Pour confirmer l’intérêt du parti pris de la ressource, nous avons fait le choix d’utiliser le protocole REMIND – une méthode d’enquête qualitative pour comprendre la micro-dynamique de l’expérience d’une personne – et nous avons organisé des focus groups pour mesurer le développement de nouvelles connaissances sur la protection des données personnelles grâce à son utilisation.
Les expérimentations menés auprès des élèves ont ainsi permis de définir les critères de conception d’une situation-problème :
- elle interpelle les élèves en faisant écho à leur vécu et suscite un questionnement authentique
- elle comporte un obstacle cognitif explicite, permettant un raisonnement guidé
- elle conduit à la mobilisation et à la généralisation des connaissances
- elle peut, selon le niveau, admettre plusieurs stratégies ou réponses possibles
- elle aboutit à un savoir transférable (notion, règle, compétence).
Des temps d’observation des séances et des retours d’expérience des intervenants ont permis de re-calibrer le dispositif pour l’ajuster aux réalités du collège. La durée des situations a été réduite pour maintenir l’engagement des élèves. Pour dépasser l’obstacle du vocabulaire technique, nous avons illustré davantage les notions complexes. L’activité de résolution de problèmes a été repensée et simplifiée pour qu’elle soit plus accessible. Par ailleurs, nous avons identifié l’importance de l’implication des enseignants et l’enjeu d’installation dans la salle de classe, pour favoriser l’échange plutôt que le cours magistral
L’année 2025 a permis d’identifier les leviers et contraintes liés à la diffusion territoriale d’une ressource éducative.

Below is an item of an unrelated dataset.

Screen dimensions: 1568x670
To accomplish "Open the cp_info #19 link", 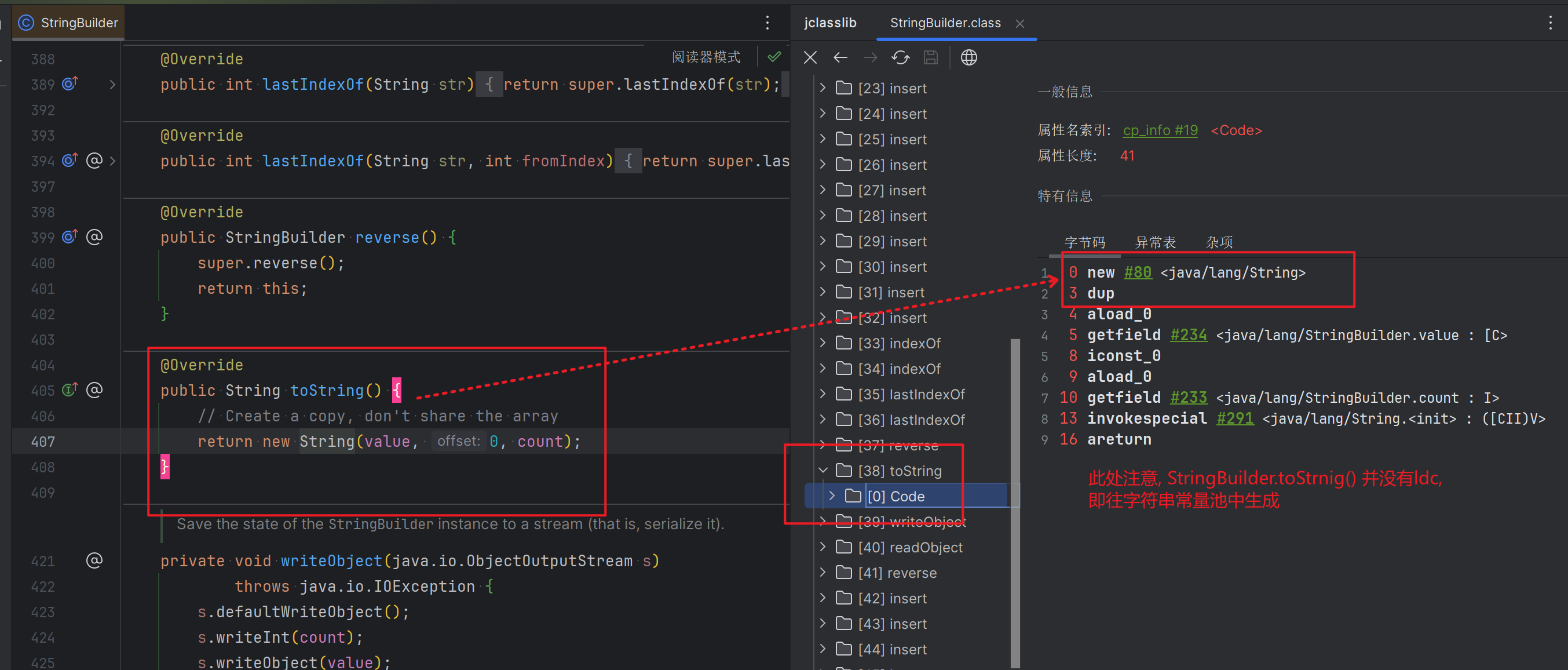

Les expérimentations sur 4 territoires différenciés – Département de l’Essonne, Ville de Bourges, Ville de Montpellier et la Métropole de Lyon, ont confirmé l’efficacité d’un maillage multi-acteurs associant médiathèques, Info Jeunes, promeneurs du Net, enseignants et médiateurs sociaux.
Par ailleurs, pour réussir la diffusion de la ressource, il est nécessaire d’accompagner à la fois les structures qui interviennent comme les établissements scolaires.
Enfin, un plan de formation progressif et modulable, combinant ateliers courts, observation et tutorat, soutient l’autonomie des intervenants et finalement leur investissement dans la durée.
Les nouvelles hypothèses pour 2026/2027 :
Le passage à l’échelle suppose désormais de faire de REZO un véritable commun pédagogique durable, soutenu par une communauté d’usagers et de contributeurs actifs.
- Un outillage numérique et des règles de fonctionnement sont nécessaires pour développer une communauté d’usagers mais plus encore pour faciliter les contributions de cette communauté.
- Le soutien à l’émergence d’un réseau d’ambassadeurs ou de tuteurs territoriaux renforce l’accompagnement des acteurs, diversifie les relais et contribue au déploiement de la ressource en mode distribué
- Un nombre important d’utilisations des situations ainsi que les retours de ces utilisateurs permettent d’améliorer l’efficacité de la ressource
- L’usage massif sur les territoires peut créer des conditions d’alliances éducatives favorables à la mise en place de plans locaux d’éducation au numérique à destination des adolescents.